127 Va. 87 | Va. | 1920

Prentis, J.,

delivered the opinion of the court.

The Norfolk Southern Railroad Company complains of a judgment for damages caused by a fire which damaged the woodland of C. R. Fentress, hereinafter called the plaintiff. There are four assignments of error.

1. The plaintiff, having testified in detail as to the.amount of his damages on account of the destruction of pine straw (which is used by farmers in that vicinity for making compost), of fish-pound poles (for which there is a local market) and of pine timber, as well as young pine, having a prospective value for timber; and that already having a one-fourth interest in the land, he about three or four years before had by purchase acquired the other undivided interests therein, his motive being to provide a home for his mother, who also had dower in the tract, and that his mother’s dower had lapsed because of her death since that *90time, was on cross-examination asked: “How much' did you pay the other heirs when she died?” To which the plaintiff’s counsel objected, and the company’s counsel stated: “I expect to prove that he bought it for a very much less figure than they are claiming.” The court sustained the objection and exception was taken to this ruling.

[1-3] It has been held in fire damage cases that the plaintiff may prove the cost of the property destroyed as tending, at least, to show its market value. Swanson v. K. & W. Ry. Co., 116 Ia. 308, 89 N. W. 1088; Southern Ry. Co. v. Williams, 113 Ga. 336, 38 S. E. 744; Amoskeag Mfg. Co. v. Hoad, 59 N. R. 332; 1 Jones (Horowitz) on Evidence, sec. 168. The reasons therefor are said to be that while the amount which the property cost when purchased is not the absolute and possibly not an approximate criterion of its value at the time of the fire, it is nevertheless one element or circumstance relating to such value which can properly go to the jury to be considered along with other evidence in determining value. Of course, evidence would also be admissible to show that it cost more than it was worth, or that since its purchase it had deteriorated in value; but notwithstanding this, its cost, of not too remote in point of time, is a circumstance which may be proved to the jury, not as establishing value sufficiently to authorize a recovery, but as a pertinent fact relating thereto.

In Warren Co. v. Hanson, 17 Ariz. 252, 150 Pac. 240, it is said that, “Such evidence is admissible as a circumstance which may properly be considered by the jury in connection with other circumstances tending to prove the value of the property at the time it was destroyed.”

The cost of the property may or may not be evidence of its value, and is never more than a circumstance tending to throw light upon the question. The lapse of time from the date of the purchase to the date of the inquiry should be considered, for the longer the period the less the signif*91ieanee of the price paid for the property. Then such price is the subject of contract, while value is fixed without reference to the particular contract which depends upon the wishes, convenience or necessity of the contracting parties. Hence, the price paid may have little weight upon the question of determining the value of the property at a given time. It may nevertheless be a circumstance to be considered, if not too remote, and as such is generally admissible under proper limitations.

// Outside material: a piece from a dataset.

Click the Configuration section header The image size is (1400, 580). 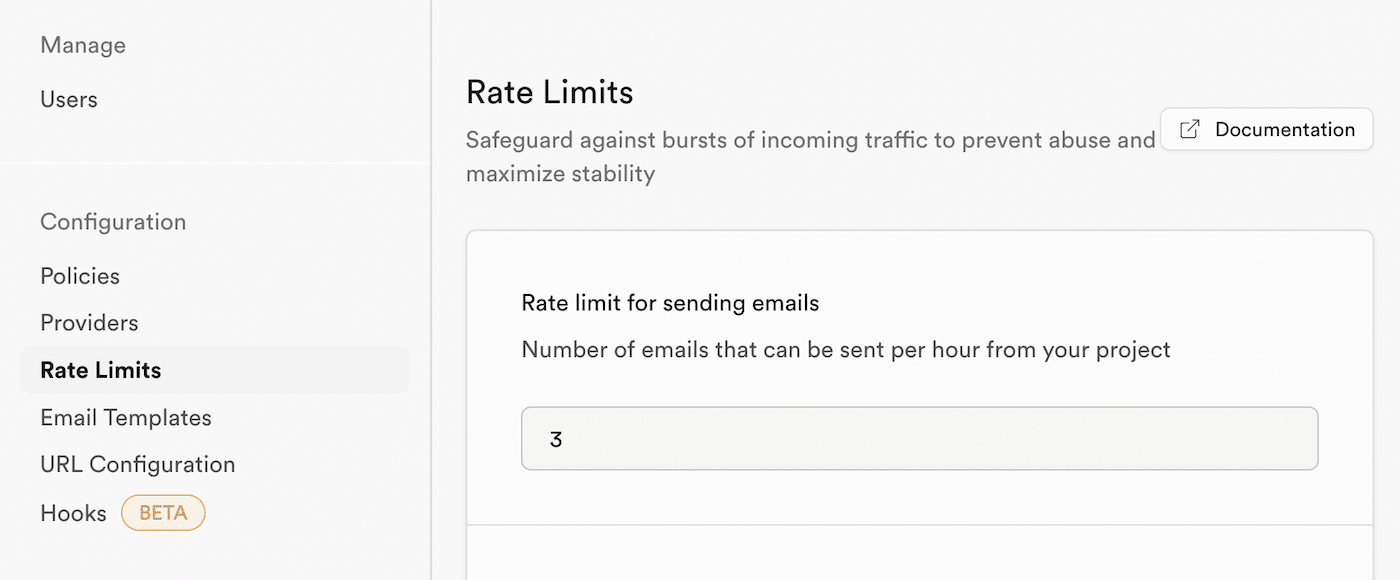[x=113, y=221]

[4] The witness was under cross-examination, and the cross-examiner has very great liberty, which the courts should be careful not to restrict improperly, for the right of cross-examination is invaluable in the search for truth. The liberty, however, is not entirely unrestricted, and in any given case its scope must be left chiefly to the discretion of the trial court.

In discussing a kindred question, Alderson, B., in Attorney-General v. Hitchcock, 1 Exch. 104, says: “When the question is not relevant, strictly speaking, to the issue, but tending to contradict the witness, his answer must be taken (although it tends to show that he in that particular instance speaks falsely, and although it is not altogether immaterial to the issue) for the sake of the general public convenience; for great inconvenience would follow from a continual course of those sorts of cross-examinations which would be let in in the case of a witness being called for the purpose of contradiction.” And in the same case Rolfe, B., expresses himself thus: “The laws of evidence on this subject, as to what ought and what ought not to be received, must be considered as founded on a sort of comparative consideration of the time to be occupied in examinations of this nature and the time which it is practicable to bestow upon them. If we lived for a thousand years, instead of about sixty or seventy, and every case were of sufficient importance, it might be possible and perhaps proper to throw *92a light on matters in which every possible question might be suggested, for the purpose of seeing by such means whether the whole was unfounded, or what portion of it was not, and to raise every possible inquiry as to the truth of the statements made. But I do not see how that could be; in fact, mankind it to be impossible. Therefore some line must be drawn. * * ”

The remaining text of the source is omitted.